• Excerpted passage:
After (setq L1 (list 1 2 3 4 5 6 7 8 9))
(car L1)  returns 1
(cdr L1)  returns (2 3 4 5 6 7 8 9)
(car (cdr L1))  returns 2 (compare next example)
(cadr L1)  returns 2 (compare previous example)
(car (cdr (cdr L1)))  returns 3 (compare next example)
(caddr L1)  returns 3 (compare previous example)
(car (cdr (cdr (cdr L1))))  returns 4 (compare next example)
(cadddr L1)  returns 4 (compare previous example)

AutoLISP includes, as built-in functions, not only the two basic functions car and cdr, but all the abbreviated combinations involving up to four a's and/or d's, as shown below.
 

c a
d
r ............  c aa 
ad 
da 
dd
r ............  c aaa 
aad 
ada 
add 
daa 
dad 
dda 
ddd
r ............  c aaaa 
aaad 
aada 
aadd 
adaa 
adad 
adda 
addd 
daaa 
daad 
dada 
dadd 
ddaa 
ddad 
ddda 
dddd
r

When dealing with nested lists, remember that car, cdr, and their derived functions all deal with top level elements as illustrated below.

After (setq L2 (list "one" (list "two" "three") "four"))
(cdr L2)  returns (("two" "three") "four")
(cadr L2)  returns ("two" "three")
(caadr L2)  returns "two"
(cadadr L2)  returns "three"

Dotted pairs are stored differently than regular lists.  They occupy two adjacent registers, but the second register holds a value rather than a pointer.  Thus, when dealing with a dotted pair, cdr return the second element as an atom, as shown below.

After (setq L3 (cons 5 6)), which produces the dotted pair (5 . 6) and assigns it to L3
(cdr L3)  returns 6  (notice that an atom is returned, not a list)


nth ..... Returns the nth element of a list, the first element is numbered 0

After (setq L1 (list 2 4 6 8))
(nth 0 L1)  returns 2
(nth 2 L1)  returns 6
(nth 4 L1)  returns nil
After (setq L2 (list "a" (list "b" "c") "d" "e" (list "f" "g")))
(nth 1 L2)  returns ("b" "c")
(nth 5 L2)  returns nil


last ..... Returns the last element of a list

(last (list "one" "two" "three" "four"))  returns "four"
After (setq L1 (list 9 8 7))
(last L1)  returns 7


reverse ..... Returns a list with its elements in reverse order

(reverse (list 5.0 10.0 15.0)  returns (15.0 10.0 5.0)
(reverse (list 1 (list 2 3) 4 5))  returns (5 4 (2 3) 1)


list ..... Groups one or more expressions into a list and returns the list

(list 2.5 3.5 0.0)  returns (2.5 3.5 0.0) This is a typical use of the list function -- to define a point by grouping its X, Y, and Z coordinates.
(list "a" (list "b" "c"))  returns ("a" ("b" "c"))


cons ..... Adds an element at the beginning of a list

(cons "toast" (list "with" "jam"))  returns ("toast" "with" "jam")
After (setq a 11 b (list 12 13 14))
(cons a b)  returns (11 12 13 14)

cons creates a dotted pair when the second argument is an atom
(cons "m" "n")  returns ("m" . "n")

• Data shown:
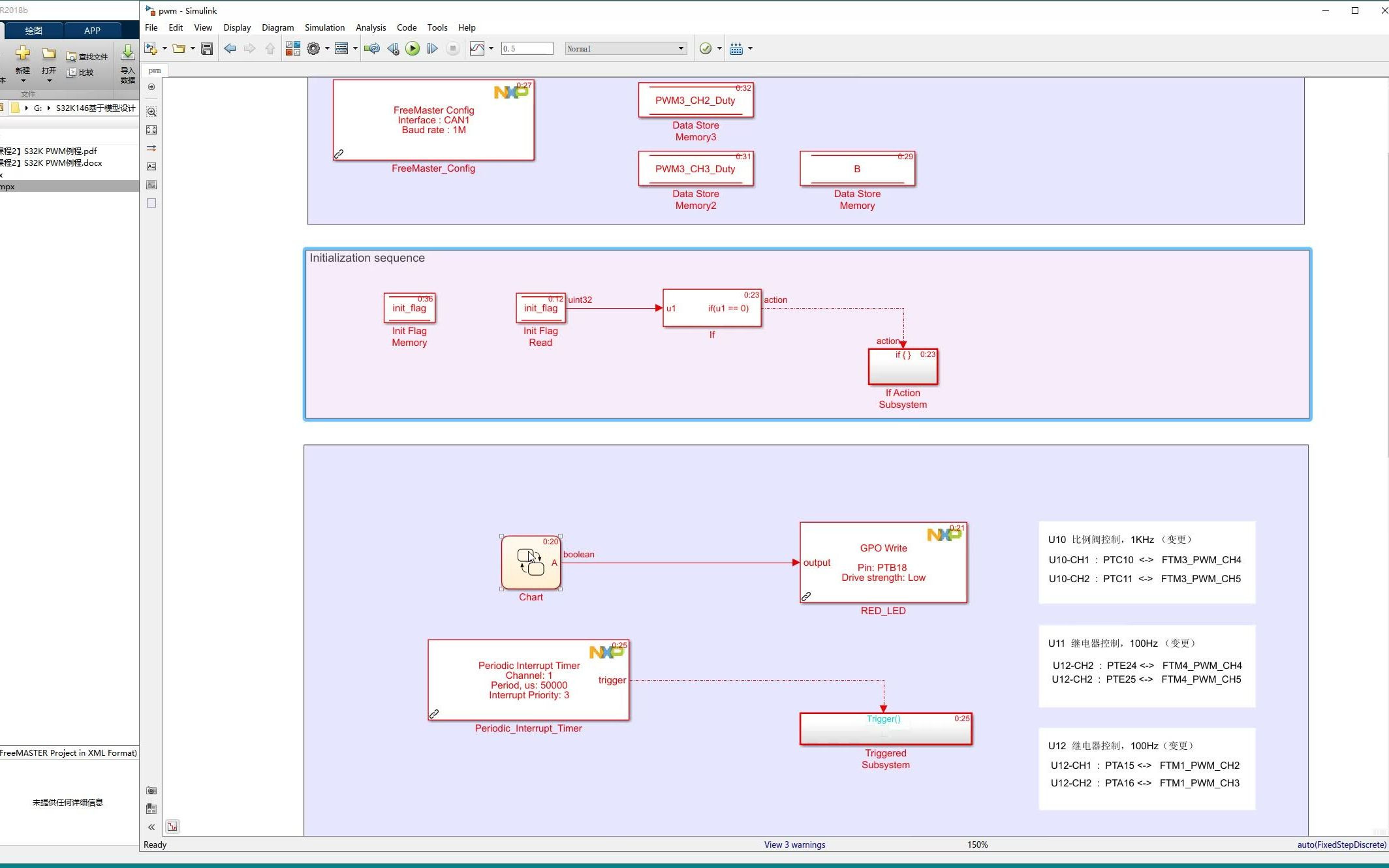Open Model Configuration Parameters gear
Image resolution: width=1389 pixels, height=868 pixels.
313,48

* * *

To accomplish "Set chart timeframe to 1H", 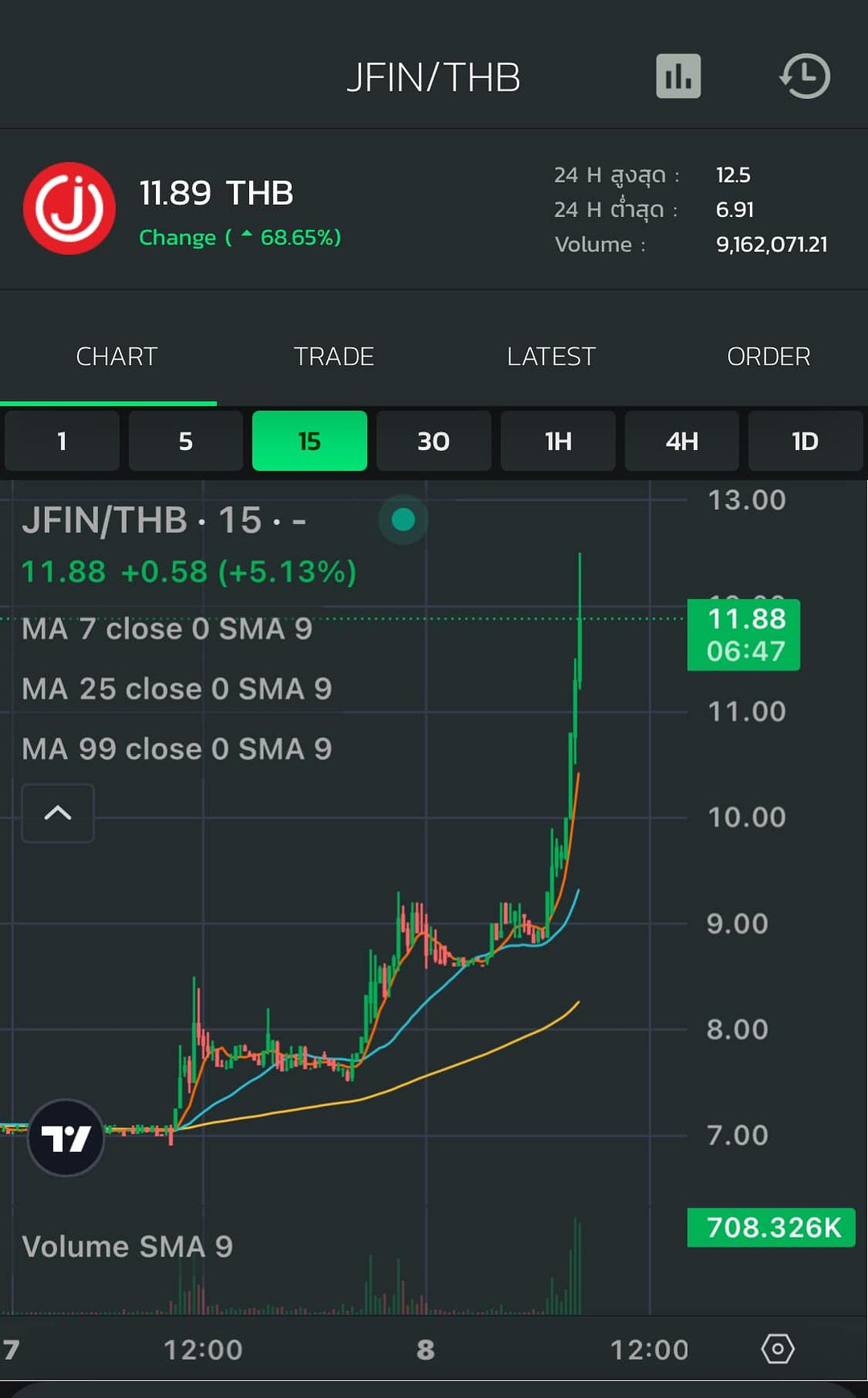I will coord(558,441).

• Written instruction 1:
In the AutoLISP list functions excerpt, what does cons create when its second argument is an atom?
• Written instruction 2:
Retype the AutoLISP list functions excerpt between "(car (cdr (cdr (cdr" and "d's, as shown below.", inclusive.

• Solution 1:
A dotted pair.

• Solution 2:
(car (cdr (cdr (cdr L1))))  returns 4 (compare next example)
(cadddr L1)  returns 4 (compare previous example)

AutoLISP includes, as built-in functions, not only the two basic functions car and cdr, but all the abbreviated combinations involving up to four a's and/or d's, as shown below.